Виталий Бабенко
Проклятый и благословенный
Корпус Корабля состоит из металлопластических материалов и представляет собой, для упрощения скажем, полую сферу. При подаче импульса на гибкий шпангоут корпус размыкается и, образно говоря, «выворачивается наизнанку», «схлопываясь» вокруг малого объема вакуума с нулевым содержанием вещества.
Простейшая аналогия: представим надрезанный по большому диаметру детский мячик. Небольшое усилие пальцев, и мячик уже показывает нам свою внутреннюю поверхность, оставаясь по форме тем же шаром. Если к этому присовокупить, что края разреза при касании моментально склеиваются, а «выворачивание» происходит в мгновение ока, то, право же, для примитивной модели Корабля нам больше ничего не требуется. Разве что указать: реакторный отсек и отсек управления расположены на «полюсах», а «надрез» проходит по «меридиану».
Оболочка нашего Корабля надежно защищает «пойманную» пустоту от всех видов взаимодействий, включая электромагнитное поле рабочих систем Корабля, и даже гравитацию, ибо в момент «нуль», то есть в момент «схлопывания», срабатывает математический реактор, и для объема, оказавшегося в пределах оболочки, тензор кривизны пространства обращается в «нуль», элиминируя «жгут-структуру». В тот же самый момент начинает функционировать «васкоп», долженствующий за минуту эксперимента сделать около миллиона мгновенных «снимков» вакуума, энергетическая расшифровка которых последует на Земле. Такова схема эксперимента. Добавлю: запроектированная схема, ибо на деле после «схлопывания» рассудки наши помутились, «васкоп» же и «глазом не моргнул».
События развертывались так. Я выстрелил Корабль а расчетную точку и переключил энергию на малый реактор. Мы начали медленно продвигаться в пространстве. Погрешность оказалась ничтожной, поэтому после непродолжительного рыскания Корабль вошел наконец-то в желаемый район. Все наше внимание переключилось на «пустомер»-индикатор содержания вещества в вакууме, или «пустомелю», как мы его окрестили.
«Большеразмерный уровень — пусто», начал издалека наш «пустомеля», и тут же хронометр принялся за отсчет времени. «Космическая пыль — пусто». Мы перемигнулись друг с другом: лоцирование не подвело. «Межзвездный газ — пусто». Вот оно, мгновение!

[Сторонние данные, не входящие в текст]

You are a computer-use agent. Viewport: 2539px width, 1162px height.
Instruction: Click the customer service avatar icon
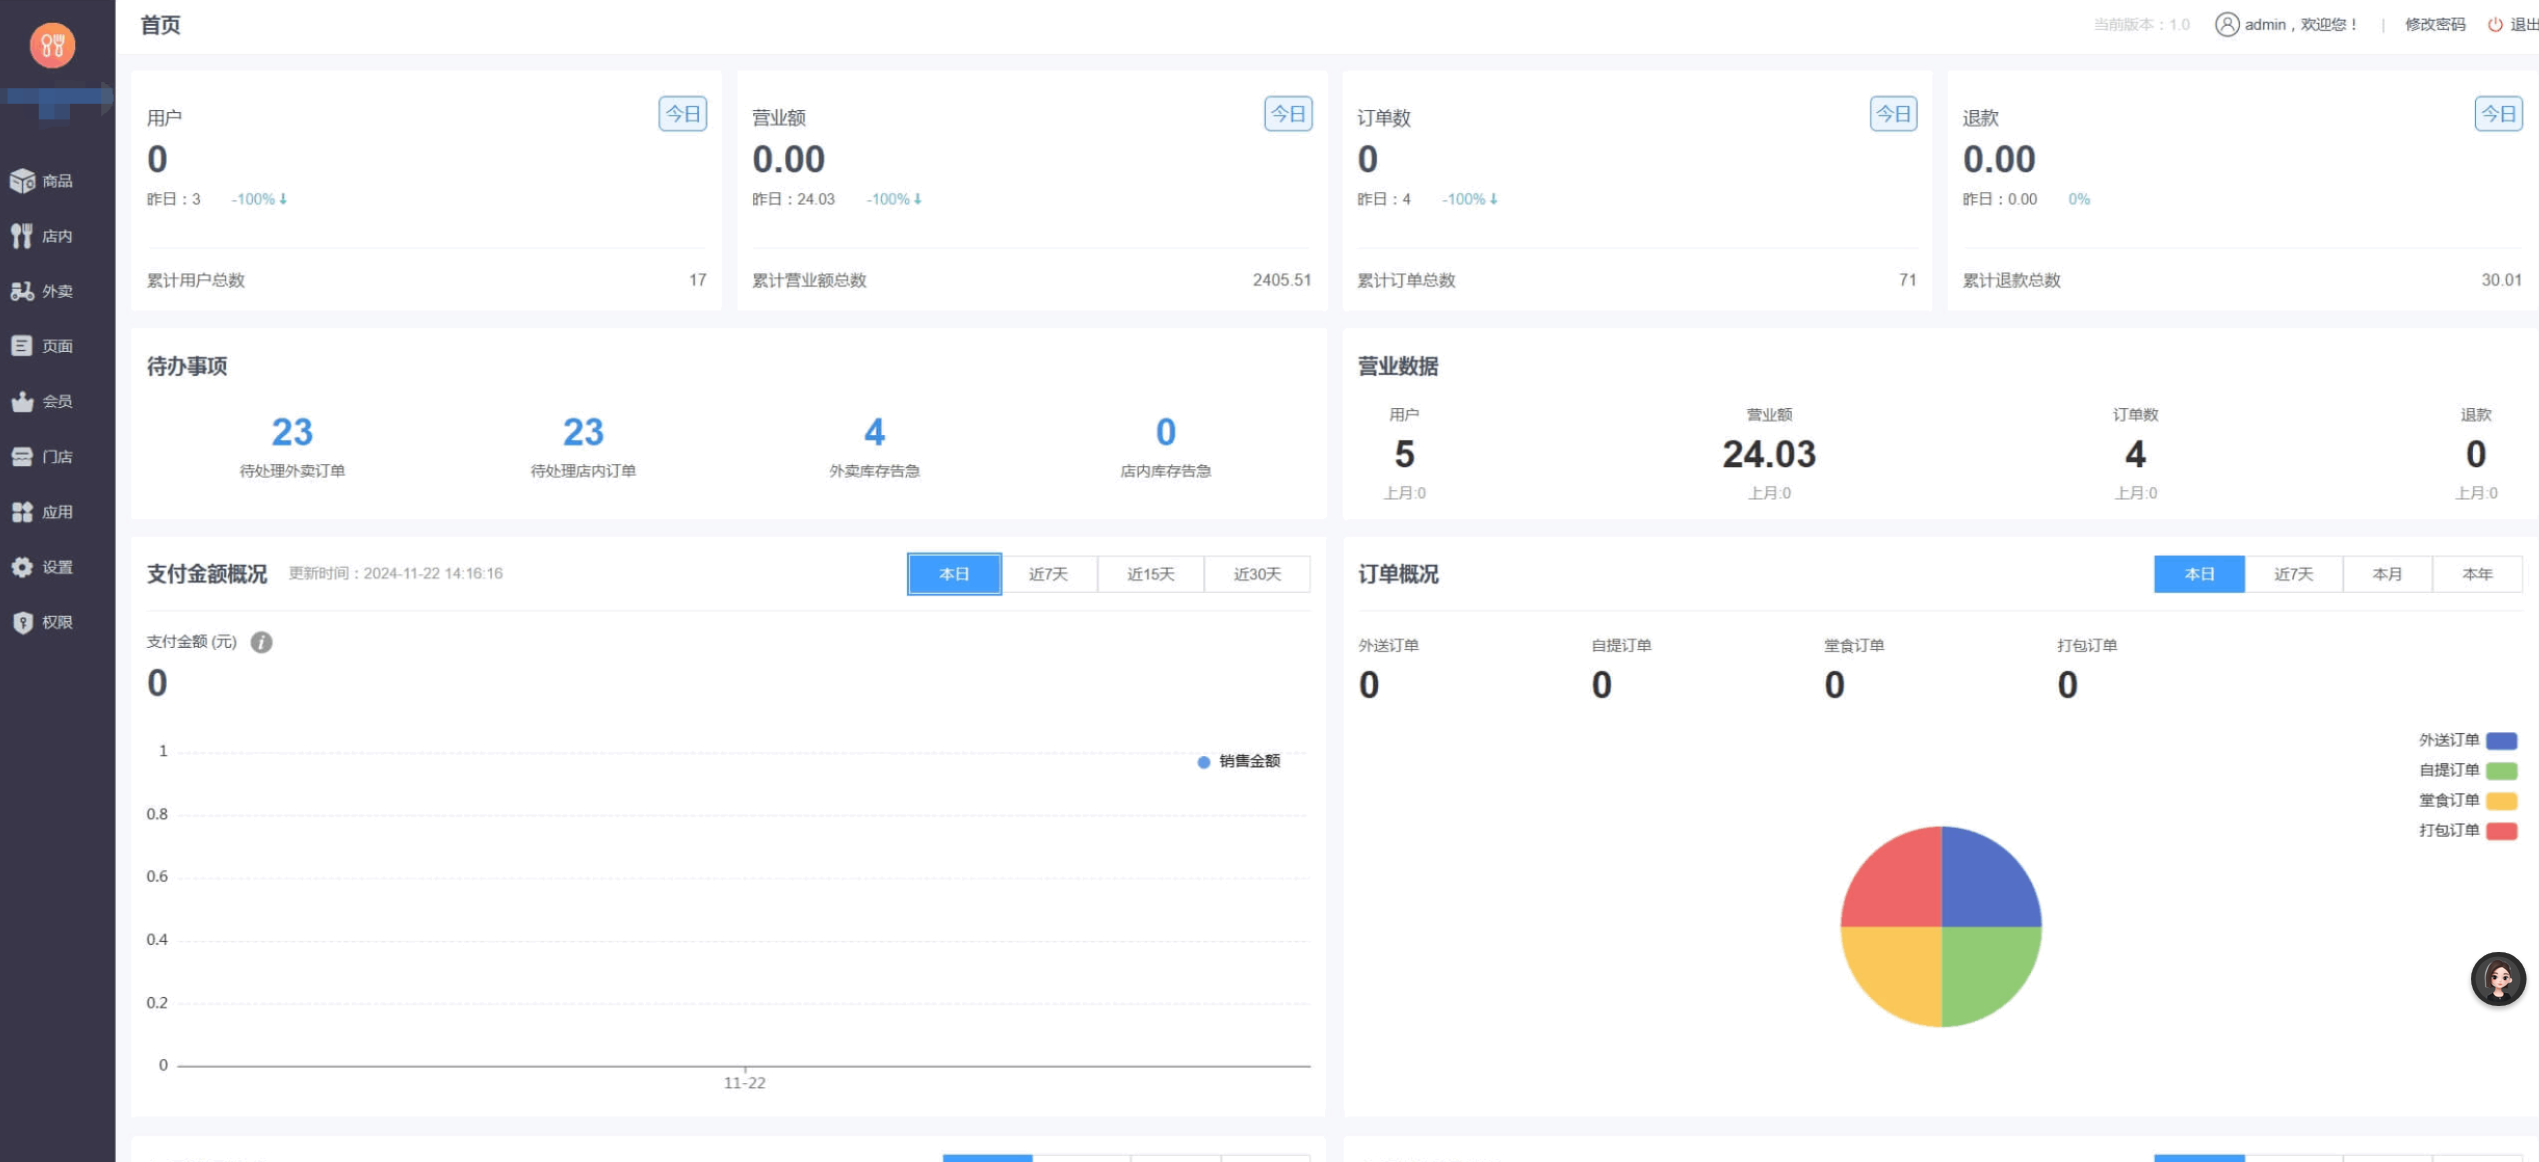[x=2497, y=979]
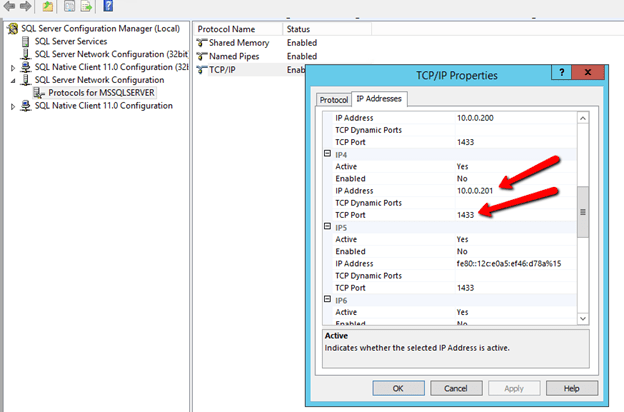Image resolution: width=624 pixels, height=412 pixels.
Task: Open Help from the toolbar question-mark icon
Action: (x=107, y=6)
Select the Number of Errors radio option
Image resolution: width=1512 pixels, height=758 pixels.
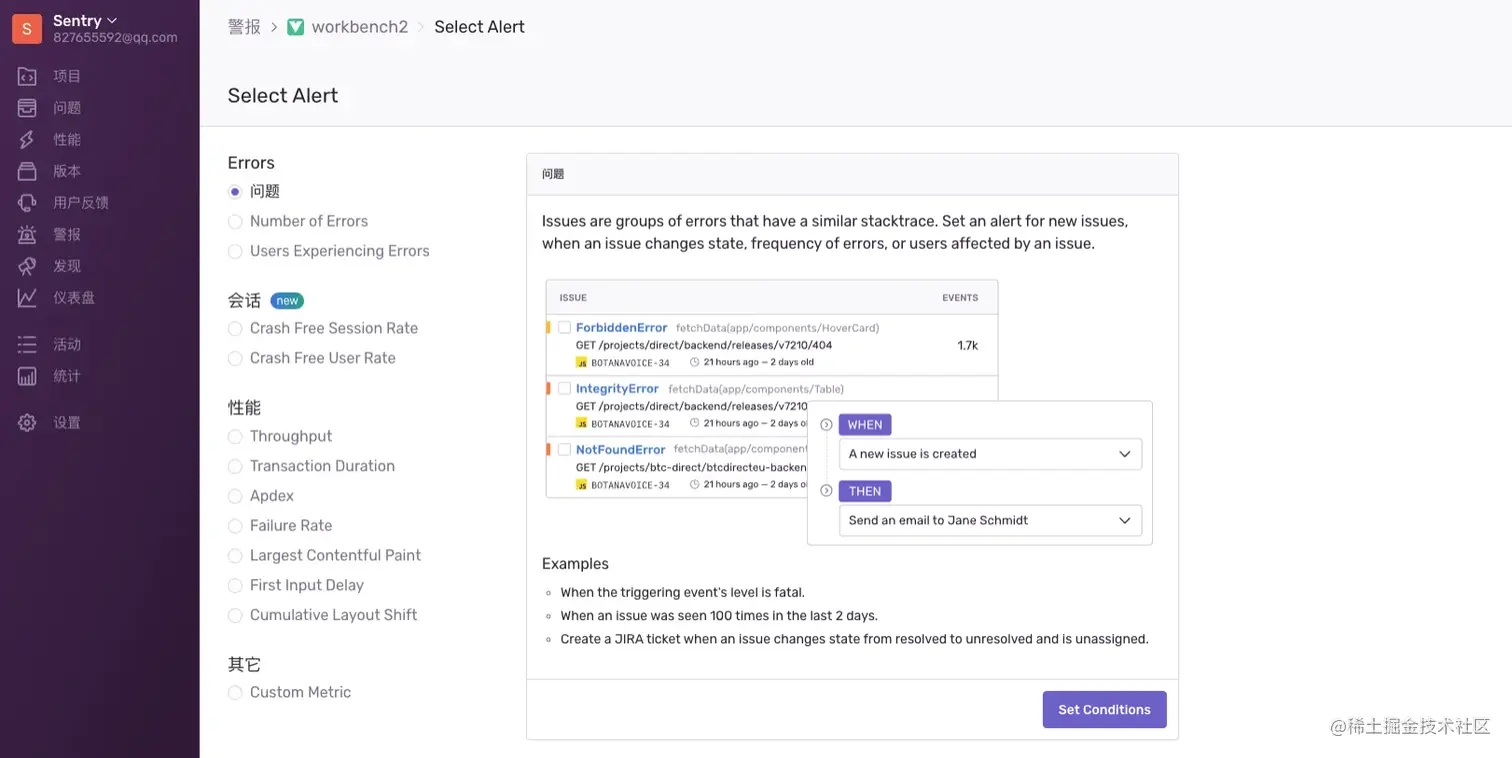point(235,222)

На атомном уровне — как помелом, следовательно… «Общая оценка — пусто». «Чистый вакуум», — все тем же скучным голосом объявил «пустомеля».
Последнее, что я помню из реальности ДО, легкий толчок: «ловушка» захлопнулась.
Немедленное ощущение: лечу куда-то во мраке. Затем подо мной объявилась матушка-Земля. Вокруг раскинулся божественный воздушный простор, над головой — пара-другая легких облачков и небывалой голубизны солнечное небо.
Самое удивительное — летел я «безо всего». Не было за плечами увесистого и монотонно гудящего «Вихря», предплечья и запястья не обжимали охваты спортивных крыльев, не было ощущения невесомости, как на параболическом тренажере. Была влекущая к земле тяжесть тела, которое, впрочем, и не думало опускаться, было сказочное чувство парения и была радость. Нестерпимый восторг, захватывающая душу удаль, блаженство избранных, упоение победой над природным недостатком человека, одержимость власти над природой — все смешалось, все распирало грудь, наполняя легкие некой невесомой субстанцией, которая, может быть, и удерживала меня на высоте.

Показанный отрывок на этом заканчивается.